L’Algérie en quête de leadership dans l’industrie arabe du fer et de l’acier
Le ministre de l’Industrie, Sifi Ghrib, a reçu mardi le président du Conseil d’administration de l’Union arabe du fer et de l’acier, Ahmed Abdelaziz Ezz.
Selon un communiqué du ministère, cette rencontre s’inscrit dans le cadre des efforts visant à renforcer la coopération arabe dans les industries métallurgiques et à développer la filière du fer et de l’acier dans le monde arabe.
Une intégration régionale dans le secteur sidérurgique
Les deux parties ont abordé l’importance de l’intégration industrielle arabe, notamment à la lumière des capacités de production et de la disponibilité des matières premières en Algérie.
Ils ont également discuté des mécanismes de renforcement du rôle du secrétariat général de l’Union arabe, basé en Algérie, afin de lui permettre de jouer un rôle accru dans la promotion de la coopération arabe dans ce secteur.
Production de l’acier brut dans la région arabe
La production des pays arabes d’acier brut a enregistré une hausse significative en juin 2025, atteignant un total de 3,337 millions de tonnes, soit une augmentation de 6,3 % par rapport au même mois de l’année 2024, selon les données de l’Association mondiale de l’acier (World Steel).
La région de l’Afrique du Nord a produit 1,28 million de tonnes au cours du même mois, soit une légère hausse de 1,2 % par rapport à l’année précédente. L’Algérie s’est classée deuxième avec une production de 330 000 tonnes, malgré une baisse de 5,7 %.
L’Égypte a pris la tête de la production régionale avec 729 000 tonnes, enregistrant toutefois une baisse de 1,9 %.
Sur la période allant de janvier à juin 2025, la production totale d’acier brut en Afrique du Nord a atteint 8,95 millions de tonnes, soit une hausse de 5,1 %, représentant environ 44 % de la production arabe durant cette période.
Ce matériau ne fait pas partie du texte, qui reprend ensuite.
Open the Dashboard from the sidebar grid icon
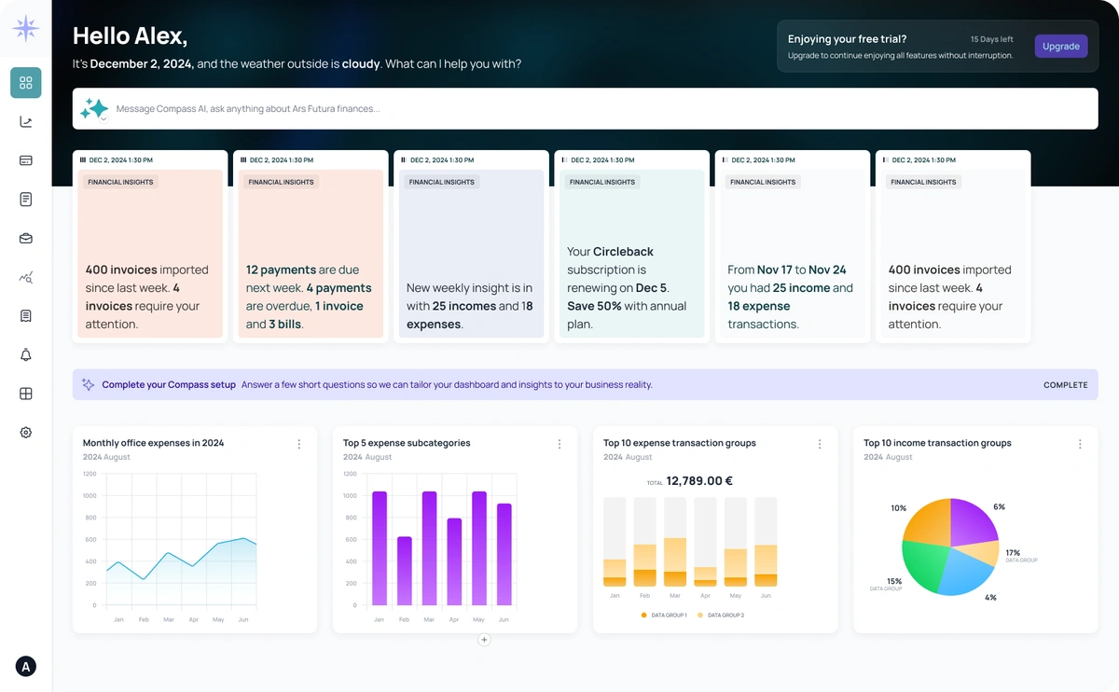Screen dimensions: 1119x692 pos(25,82)
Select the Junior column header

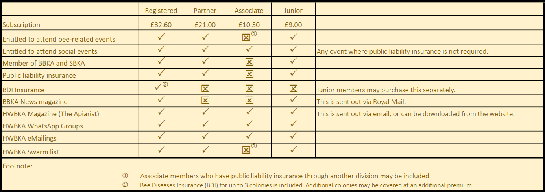tap(293, 11)

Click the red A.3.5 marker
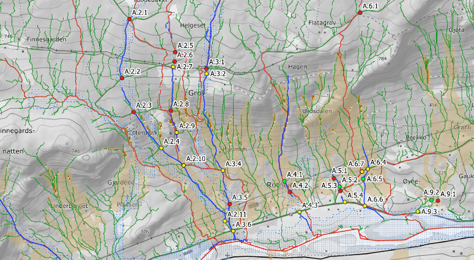[x=229, y=204]
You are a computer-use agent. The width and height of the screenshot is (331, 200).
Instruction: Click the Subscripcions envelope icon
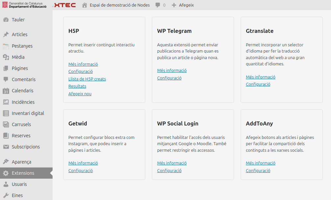pyautogui.click(x=6, y=147)
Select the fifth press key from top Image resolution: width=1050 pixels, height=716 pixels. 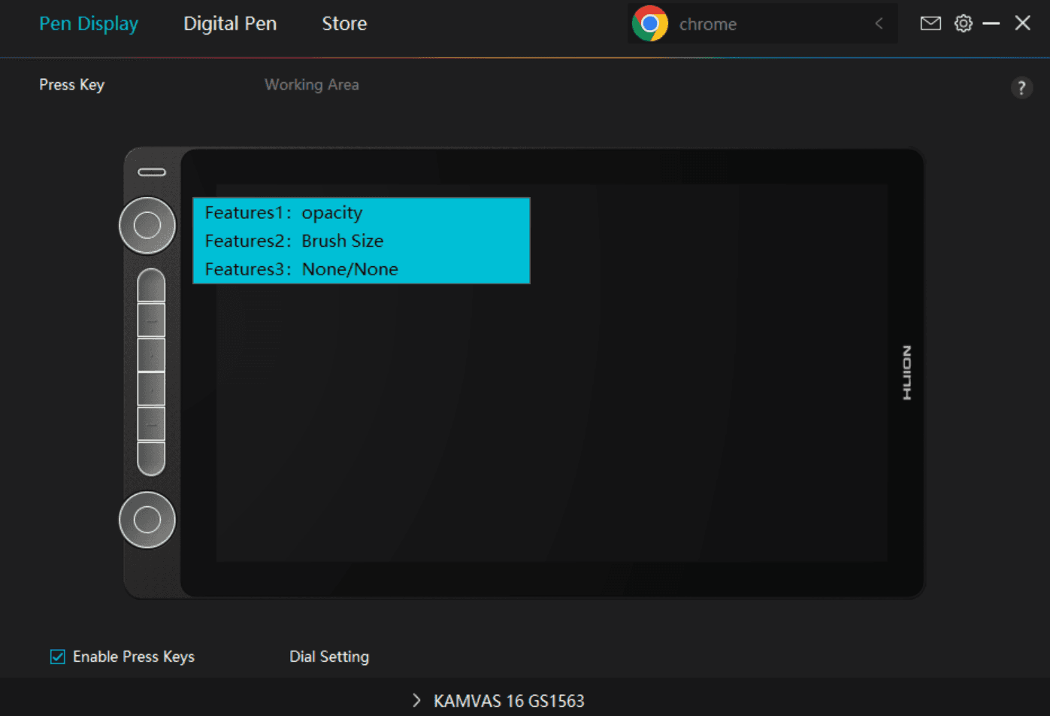click(x=151, y=424)
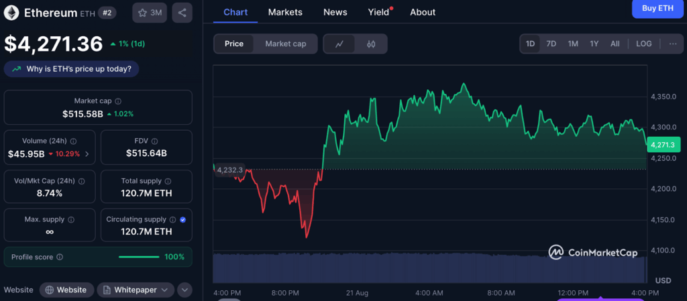Open the Markets tab

click(x=285, y=12)
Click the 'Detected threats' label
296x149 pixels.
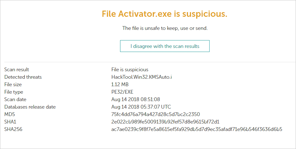(x=23, y=77)
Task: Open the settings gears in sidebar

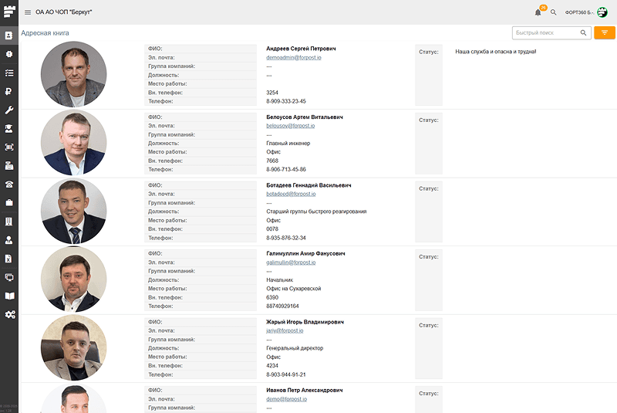Action: (9, 314)
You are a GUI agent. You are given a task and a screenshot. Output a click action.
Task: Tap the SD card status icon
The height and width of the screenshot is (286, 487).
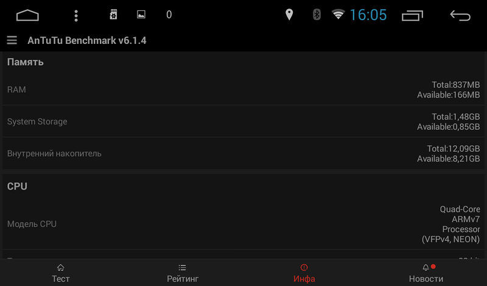pyautogui.click(x=113, y=15)
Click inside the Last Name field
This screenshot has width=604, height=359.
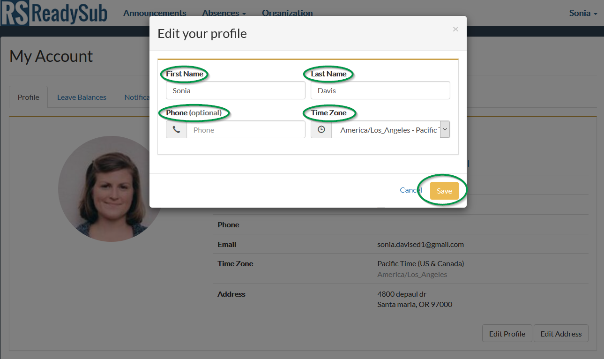pos(380,90)
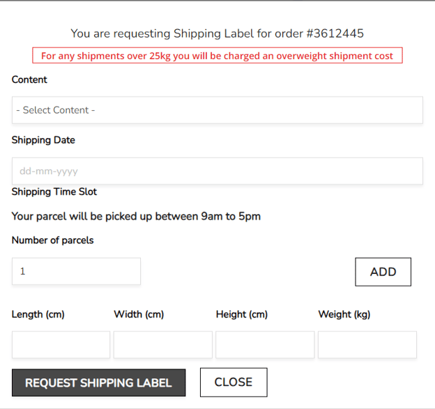Click the Height (cm) label text
The height and width of the screenshot is (409, 435).
(x=242, y=314)
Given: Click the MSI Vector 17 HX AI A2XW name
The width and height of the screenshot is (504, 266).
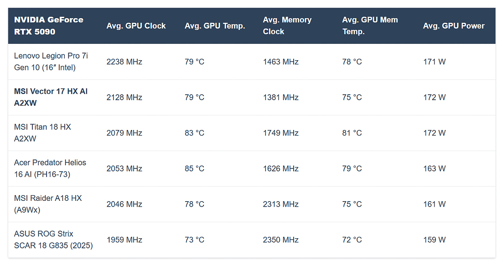Looking at the screenshot, I should (x=51, y=97).
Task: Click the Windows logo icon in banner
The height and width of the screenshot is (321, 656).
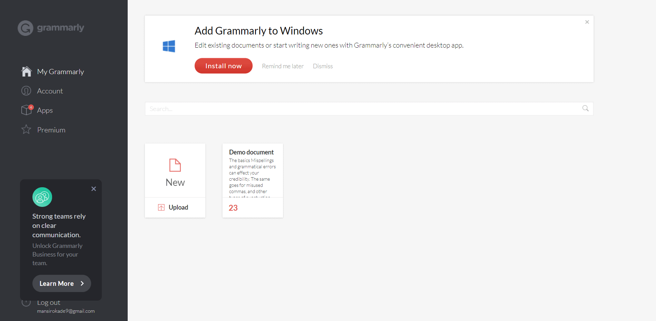Action: (x=169, y=46)
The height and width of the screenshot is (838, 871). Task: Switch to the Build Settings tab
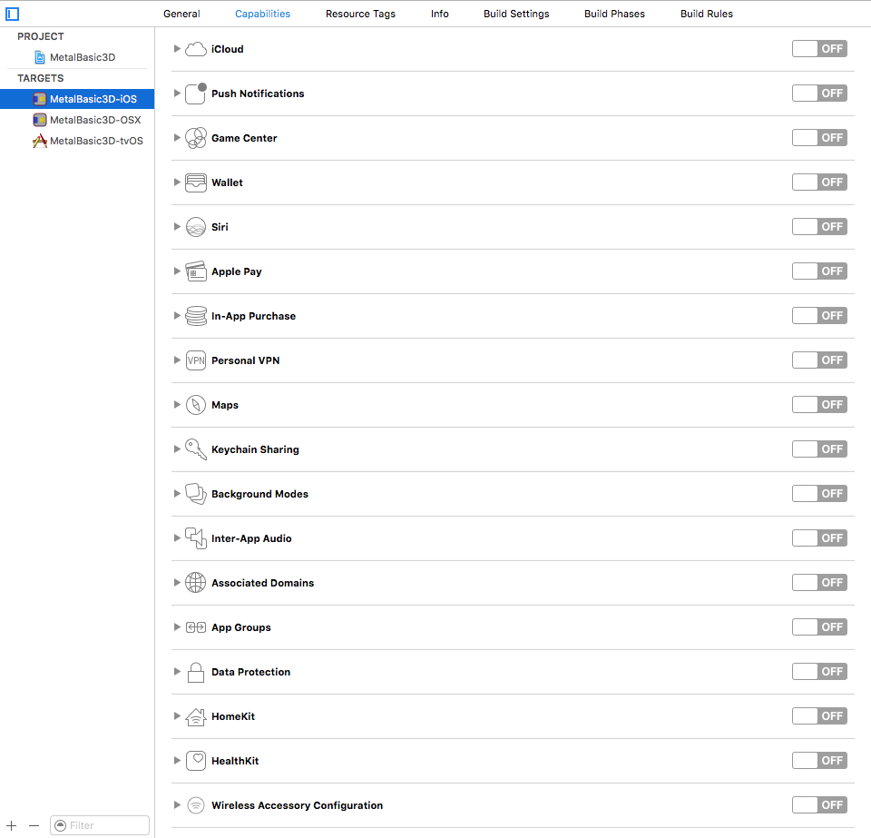[x=516, y=14]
Exploitation du gisement de Gara Djebilet pour soutenir la production nationale
Dans le cadre du soutien à l’industrie locale, le gouvernement algérien a lancé de grands projets, notamment l’exploitation du gisement de Gara Djebilet, qui contient 3,5 milliards de tonnes de minerai de fer.
L’exploitation du site a débuté en 2022 avec une capacité initiale de 3 millions de tonnes par an, qui devrait progressivement atteindre 50 millions de tonnes par an à l’horizon 2040.
Réduction des importations et valorisation des ressources minières
Pour rappel, l’Algérie a importé environ 15 millions de tonnes de minerai de fer en 2024, pour un coût estimé à 1,4 milliard de dollars, selon Belkacem Soltani, PDG du groupe Sonarem.
Soltani a souligné que l’Algérie met en œuvre une nouvelle stratégie visant à réduire les importations, à travers la valorisation des ressources minières et le développement de projets de transformation.
Dans ce contexte, la première unité de production de fer brut devrait entrer en service début 2026, selon les déclarations précédentes du directeur général de l’entreprise « Feral », Reda Belhadj.
Les travaux du projet ont démarré dans la wilaya de Tindouf en juillet 2024, dans le but de renforcer la capacité de production locale.
Réhabilitation de l’usine de fer et d’acier de M’sila
Par ailleurs, le ministre de l’Industrie a supervisé, le 19 juin dernier, la réhabilitation de l’usine de fer et d’acier de Draa El Hadja, dans la wilaya de M’sila. Cette unité a été de nouveau confiée à l’Entreprise nationale des fonderies « FONDAL ».
L’usine s’étend sur une superficie de 23,9 hectares et dispose d’une capacité de production de 650 000 tonnes par an, ce qui en fait l’une des plus importantes unités industrielles du pays.
Il convient de noter que l’Union arabe du fer et de l’acier, basée en Algérie, est une organisation arabe spécialisée fondée en 1971.
Elle vise à soutenir et développer l’industrie du fer et de l’acier dans les pays arabes, en coordonnant les efforts, en échangeant les expertises et en renforçant la coopération entre les entreprises industrielles du secteur.